After leaving jail on bail I prepared a cocktail of drugs, consumed them with a shot of whiskey, turned on some music and waited to drift off. The next day I woke up feeling absolutely awful, with yellow skin, and vomit all over me. This was by no means my first or last suicide attempt.
Thankfully the judge on my case was sympathetic to the abuse I received in custody, as well as respecting my relatively clean police record and was basically given a slap on the wrist.
The whole ordeal left me with PTSD. I cannot be around police. I’ve developed a spidey sense where I can feel when a cop is near and act in a way which will minimize any possibility of interacting with police. I have been on medications since then for treating the nightmares that I have from them, making it easier to sleep through them. I doubt that the PTSD will ever get to a point where I can function normally around police though.
All of this is to say my mental health is fucked. My medical bills have completely destroyed any hope for having a financially secure future. I can sometimes do extremely well in college despite my issues and at times have to drop out because of them. I have never made it more than three consecutive semesters without needing to stop because of my mental health. I haven’t gone more than a few weeks without some form of suicide attempt or self harm since I was nearly 13.
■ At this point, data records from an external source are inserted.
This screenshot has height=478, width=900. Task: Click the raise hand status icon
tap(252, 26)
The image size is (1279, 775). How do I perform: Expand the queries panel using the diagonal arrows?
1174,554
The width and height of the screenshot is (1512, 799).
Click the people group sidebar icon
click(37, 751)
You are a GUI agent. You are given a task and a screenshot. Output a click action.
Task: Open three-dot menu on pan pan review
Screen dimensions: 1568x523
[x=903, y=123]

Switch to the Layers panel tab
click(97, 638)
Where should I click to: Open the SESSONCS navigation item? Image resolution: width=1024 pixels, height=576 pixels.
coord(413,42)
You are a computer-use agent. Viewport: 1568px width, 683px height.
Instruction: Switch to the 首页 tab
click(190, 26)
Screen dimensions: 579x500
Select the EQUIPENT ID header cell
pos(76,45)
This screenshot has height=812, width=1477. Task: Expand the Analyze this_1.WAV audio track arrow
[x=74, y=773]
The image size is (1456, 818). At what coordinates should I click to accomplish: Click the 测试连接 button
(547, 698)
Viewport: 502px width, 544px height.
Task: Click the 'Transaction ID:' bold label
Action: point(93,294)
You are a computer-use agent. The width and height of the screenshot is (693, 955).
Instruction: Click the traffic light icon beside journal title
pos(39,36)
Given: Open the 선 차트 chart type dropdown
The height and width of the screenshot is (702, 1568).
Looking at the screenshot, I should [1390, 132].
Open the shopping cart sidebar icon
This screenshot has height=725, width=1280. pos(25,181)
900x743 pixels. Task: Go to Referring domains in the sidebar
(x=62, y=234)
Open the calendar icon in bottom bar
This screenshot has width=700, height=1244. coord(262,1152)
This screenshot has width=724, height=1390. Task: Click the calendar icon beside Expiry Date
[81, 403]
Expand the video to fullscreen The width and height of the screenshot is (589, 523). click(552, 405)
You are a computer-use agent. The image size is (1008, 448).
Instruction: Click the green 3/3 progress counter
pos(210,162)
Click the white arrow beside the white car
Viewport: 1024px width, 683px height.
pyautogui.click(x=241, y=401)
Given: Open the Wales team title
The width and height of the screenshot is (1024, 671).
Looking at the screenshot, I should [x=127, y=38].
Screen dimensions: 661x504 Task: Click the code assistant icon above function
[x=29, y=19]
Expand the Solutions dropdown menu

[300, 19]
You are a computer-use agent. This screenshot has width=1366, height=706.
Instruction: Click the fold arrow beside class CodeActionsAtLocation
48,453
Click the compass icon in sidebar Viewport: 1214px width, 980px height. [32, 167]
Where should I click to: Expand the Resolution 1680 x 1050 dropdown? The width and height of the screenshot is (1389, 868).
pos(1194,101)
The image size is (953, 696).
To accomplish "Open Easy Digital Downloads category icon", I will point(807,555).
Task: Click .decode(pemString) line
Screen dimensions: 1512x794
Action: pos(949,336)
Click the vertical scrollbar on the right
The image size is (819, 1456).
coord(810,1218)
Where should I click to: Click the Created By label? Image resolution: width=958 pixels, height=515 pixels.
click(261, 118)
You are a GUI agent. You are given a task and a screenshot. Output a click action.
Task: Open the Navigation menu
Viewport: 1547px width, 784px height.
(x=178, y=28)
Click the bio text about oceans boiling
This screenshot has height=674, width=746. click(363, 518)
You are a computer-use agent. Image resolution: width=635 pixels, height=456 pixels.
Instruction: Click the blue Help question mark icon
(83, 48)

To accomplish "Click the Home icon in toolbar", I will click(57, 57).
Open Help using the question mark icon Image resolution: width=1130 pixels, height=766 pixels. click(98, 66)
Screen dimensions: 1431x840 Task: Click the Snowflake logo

After I finish this post I will be walking to the store to pick up a box of razors and slicing my arms open and hopefully going deep enough to bleed to death. For some reason I have really come to like the idea of killing myself through cutting my wrists, it’s just always been the method I’ve had in mind when dying. I have used other methods, some which are generally more effective than my preferred method, without success.
Many doctors have said that it’s possible I will never live a life resembling normal because of my mental health problems and it’s treatment resistant nature. This is not a life that is worth living. My inability to feel happiness, to get myself out of bed, to feed myself, why is it I’m forced through societal norms to continue this life?
It should be my right to sit down with a doctor and explain the pain I have experienced my whole life, have them review the extensive medical history, and allow me to die in such a way that is painless and allows for me to die surrounded by my friends and family. But because it is not currently possible I am forced to use violent, painful methods to take my own life while I’m alone. I want to be able to close my eyes for the last time after seeing my family in the same room.
I fully understand the consequences of death, that there is no returning, and in my opinion, nothing on the other side. This is fine with me. Please understand that a life like this is not a life worth living and please support local initiatives which help those in deciding what their final moments will be like. Death is a part of life and one the person experiencing it should have total control over.